- Location of Kibler in Crawford County, Arkansas.
- Coordinates: 35°25′31″N 94°14′11″W﻿ / ﻿35.42528°N 94.23639°W
- Country: United States
- State: Arkansas
- County: Crawford

Area
- • Total: 5.00 sq mi (12.96 km^{2})
- • Land: 5.00 sq mi (12.94 km^{2})
- • Water: 0.0077 sq mi (0.02 km^{2})
- Elevation: 456 ft (139 m)

Population (2020)
- • Total: 1,005
- • Estimate (2025): 1,029
- • Density: 201.2/sq mi (77.67/km^{2})
- Time zone: UTC-6 (Central (CST))
- • Summer (DST): UTC-5 (CDT)
- FIPS code: 05-36670
- GNIS feature ID: 2404829

= Kibler, Arkansas =

Kibler is a city in Crawford County, Arkansas, United States. It is part of the Fort Smith, Arkansas-Oklahoma Metropolitan Statistical Area. As of the 2020 census, Kibler had a population of 1,005.

==Geography==
Kibler is located in southern Crawford County 4 mi south of Alma and 6 mi east of Van Buren.
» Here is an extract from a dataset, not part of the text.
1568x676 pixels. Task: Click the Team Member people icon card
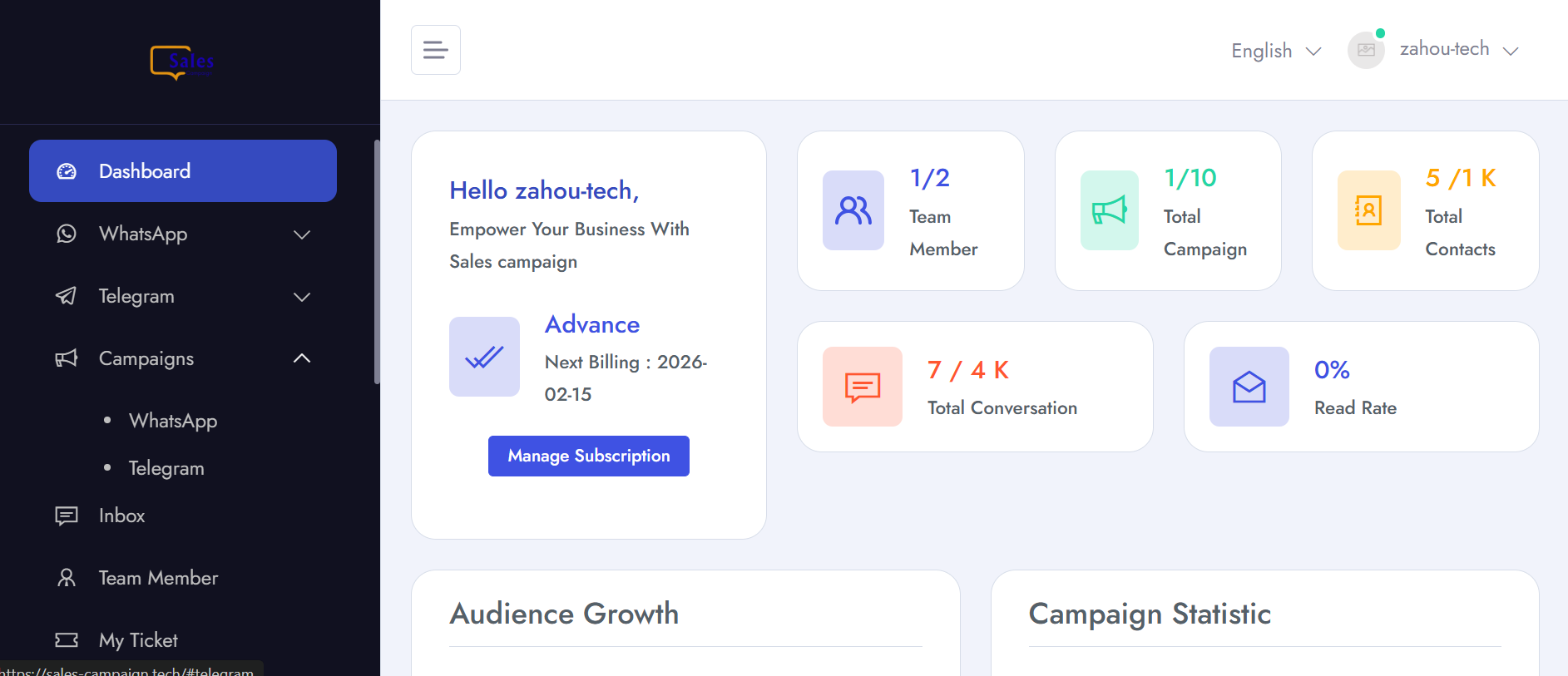853,210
According to the United States Census Bureau, Kibler has a total area of 11.6 km2, all land.

==Demographics==

Historical population
| Census | Pop. | Note | %± |
| 1970 | 611 |  | — |
| 1980 | 798 |  | 30.6% |
| 1990 | 931 |  | 16.7% |
| 2000 | 969 |  | 4.1% |
| 2010 | 961 |  | −0.8% |
| 2020 | 1,005 |  | 4.6% |
| 2025 (est.) | 1,029 | Increase | 2.4% |
U.S. Decennial Census

===2020 census===
As of the 2020 census, Kibler had a population of 1,005. The median age was 44.0 years. 21.4% of residents were under the age of 18 and 21.3% of residents were 65 years of age or older. For every 100 females there were 99.4 males, and for every 100 females age 18 and over there were 98.0 males age 18 and over.
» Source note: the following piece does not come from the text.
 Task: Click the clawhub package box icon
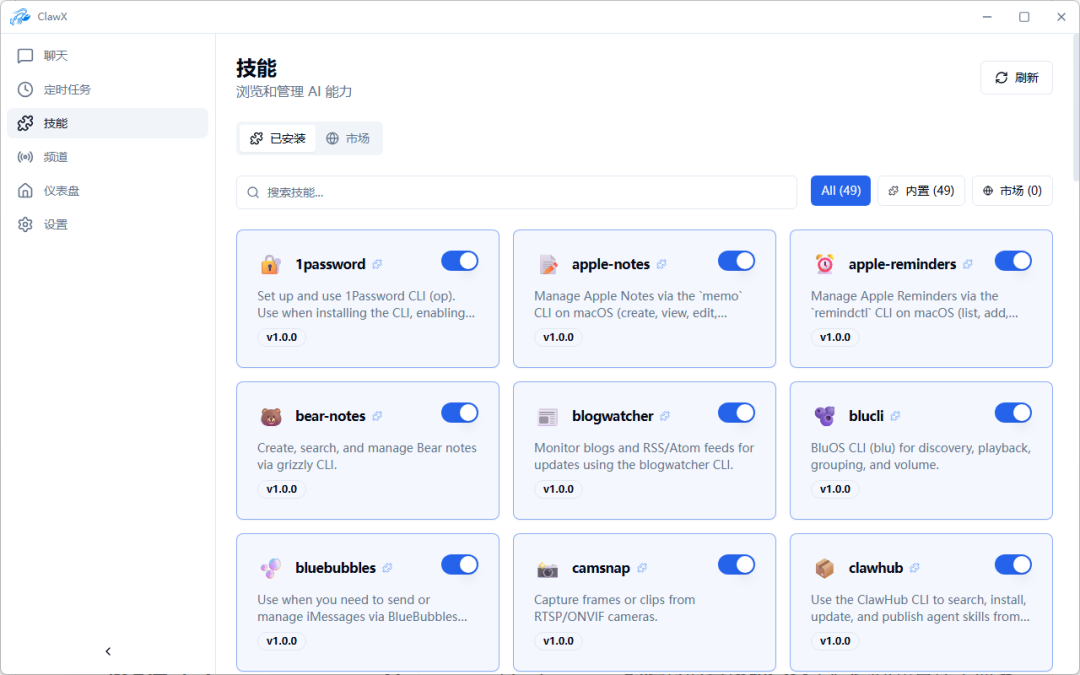pos(824,568)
0.0% of residents lived in urban areas, while 100.0% lived in rural areas.

There were 386 households in Kibler, of which 32.9% had children under the age of 18 living in them. Of all households, 54.1% were married-couple households, 16.1% were households with a male householder and no spouse or partner present, and 22.8% were households with a female householder and no spouse or partner present. About 23.8% of all households were made up of individuals and 11.4% had someone living alone who was 65 years of age or older.
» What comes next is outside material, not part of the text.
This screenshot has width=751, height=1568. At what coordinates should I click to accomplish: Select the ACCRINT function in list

There were 417 housing units, of which 7.4% were vacant. The homeowner vacancy rate was 0.6% and the rental vacancy rate was 0.0%.

Racial composition as of the 2020 census
| Race | Number | Percent |
|---|---|---|
| White | 815 | 81.1% |
| Black or African American | 1 | 0.1% |
| American Indian and Alaska Native | 30 | 3.0% |
| Asian | 16 | 1.6% |
| Native Hawaiian and Other Pacific Islander | 0 | 0.0% |
| Some other race | 30 | 3.0% |
| Two or more races | 113 | 11.2% |
| Hispanic or Latino (of any race) | 52 | 5.2% |

===2000 census===
As of the census of 2000, there were 969 people, 343 households, and 278 families residing in the city. The population density was 214.6 PD/sqmi. There were 368 housing units at an average density of 81.5 /sqmi. The racial makeup of the city was 95.25% White, 0.10% Black or African American, 1.44% Native American, 1.86% Asian, 0.62% from other races, and 0.72% from two or more races. 1.44% of the population were Hispanic or Latino of any race.

There were 343 households, out of which 35.9% had children under the age of 18 living with them, 65.9% were married couples living together, 11.4% had a female householder with no husband present, and 18.7% were non-families. 16.9% of all households were made up of individuals, and 7.6% had someone living alone who was 65 years of age or older. The average household size was 2.83 and the average family size was 3.16.

In the city, the population was spread out, with 27.7% under the age of 18, 9.5% from 18 to 24, 26.6% from 25 to 44, 25.3% from 45 to 64, and 10.9% who were 65 years of age or older. The median age was 37 years. For every 100 females, there were 99.4 males. For every 100 females age 18 and over, there were 98.6 males.

The median income for a household in the city was $33,889, and the median income for a family was $36,761. Males had a median income of $27,955 versus $19,583 for females. The per capita income for the city was $15,763. About 11.3% of families and 14.8% of the population were below the poverty line, including 22.4% of those under age 18 and 21.9% of those age 65 or over.